■ Given information ■
··········

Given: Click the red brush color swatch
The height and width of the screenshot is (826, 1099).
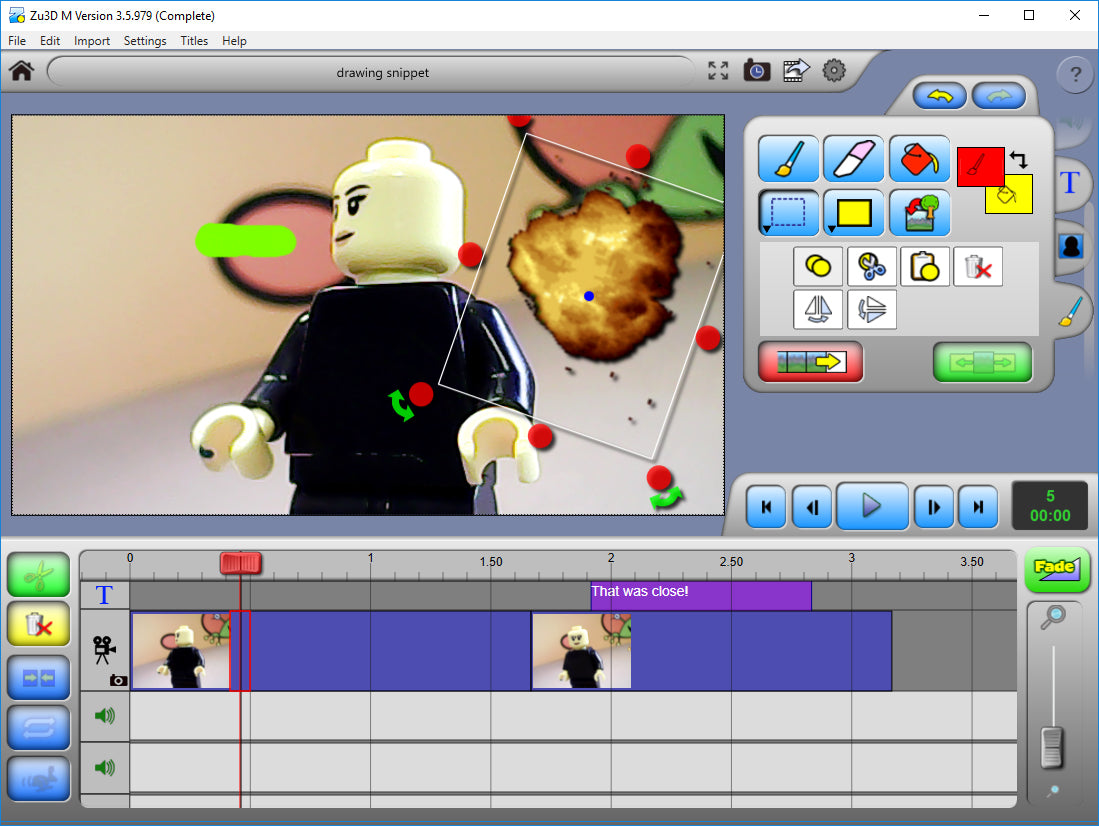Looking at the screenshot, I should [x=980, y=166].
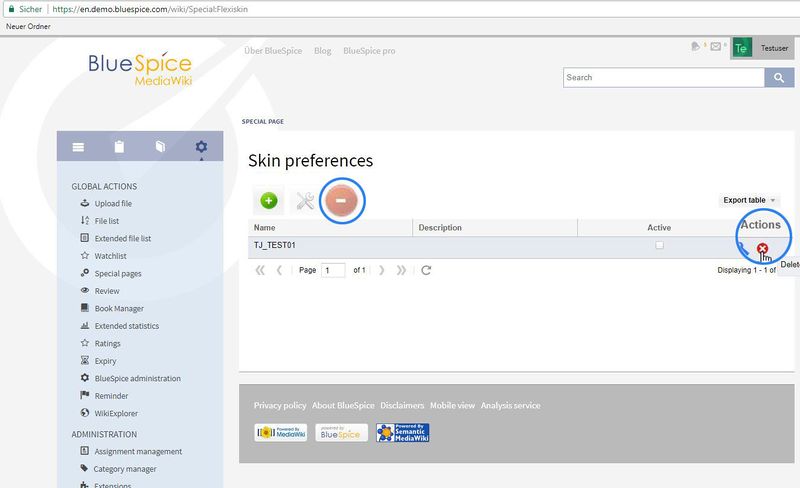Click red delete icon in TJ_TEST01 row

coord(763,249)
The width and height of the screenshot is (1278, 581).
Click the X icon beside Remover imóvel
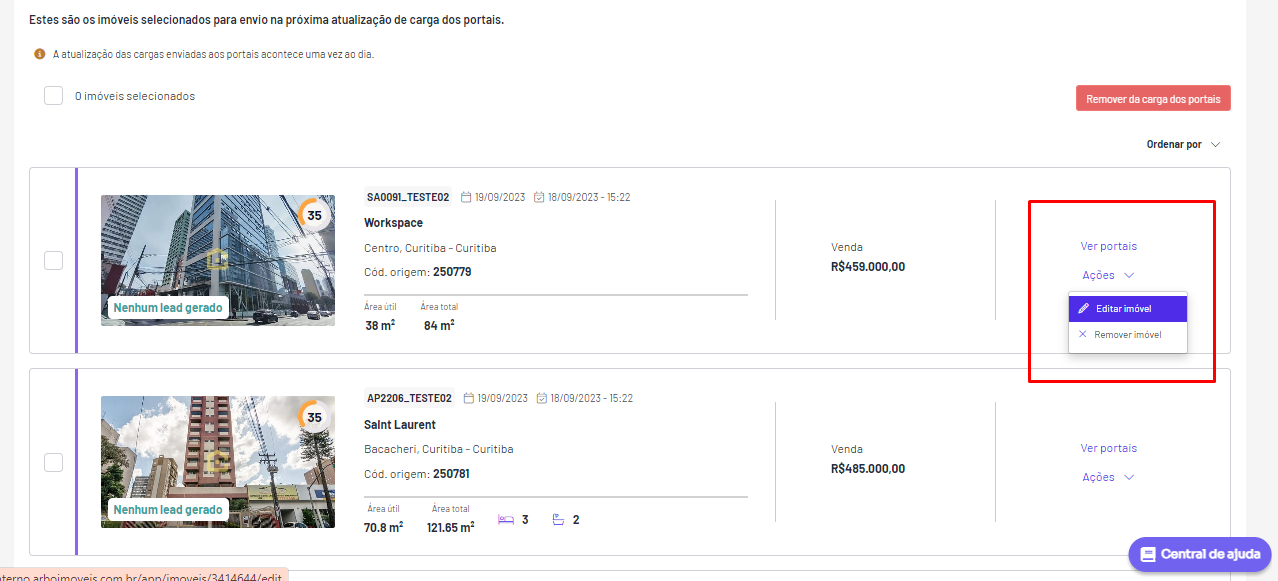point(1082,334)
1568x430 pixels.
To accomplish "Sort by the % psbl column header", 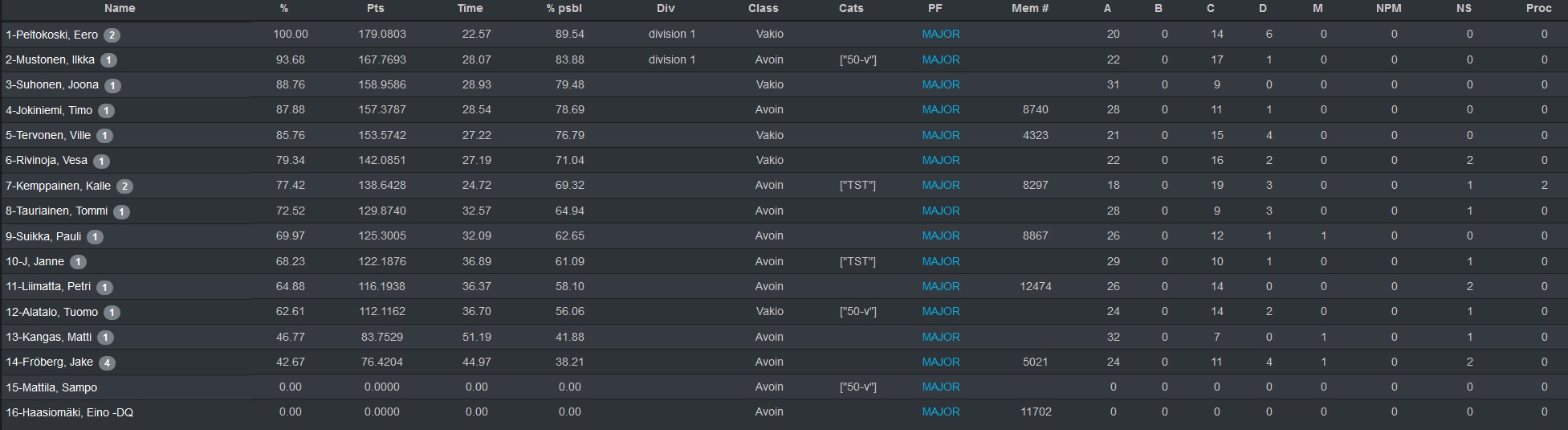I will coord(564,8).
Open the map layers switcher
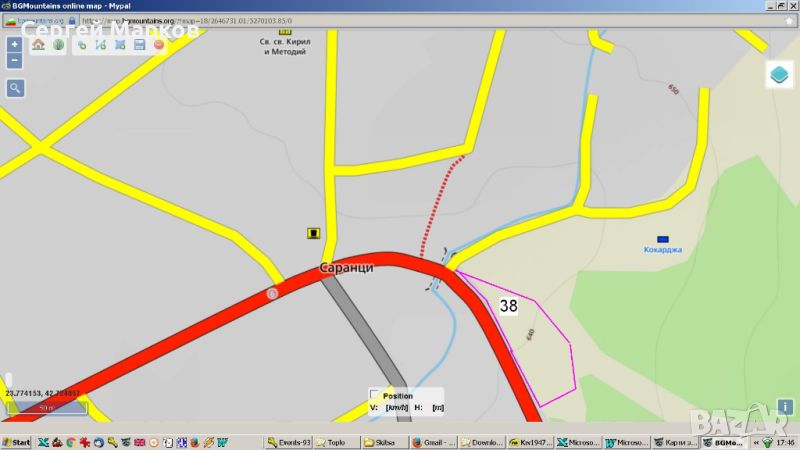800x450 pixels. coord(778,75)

··········

Lines from the start of the material through the line containing "1568x430 pixels." are to be restated word for word; no picture may be included.

■ Exercise answer ■
Given: Click the red brush color swatch
The height and width of the screenshot is (826, 1099).
Looking at the screenshot, I should [x=980, y=166].
Click red delete icon in TJ_TEST01 row

coord(763,249)
The width and height of the screenshot is (1278, 581).
Click the X icon beside Remover imóvel
point(1082,334)
1568x430 pixels.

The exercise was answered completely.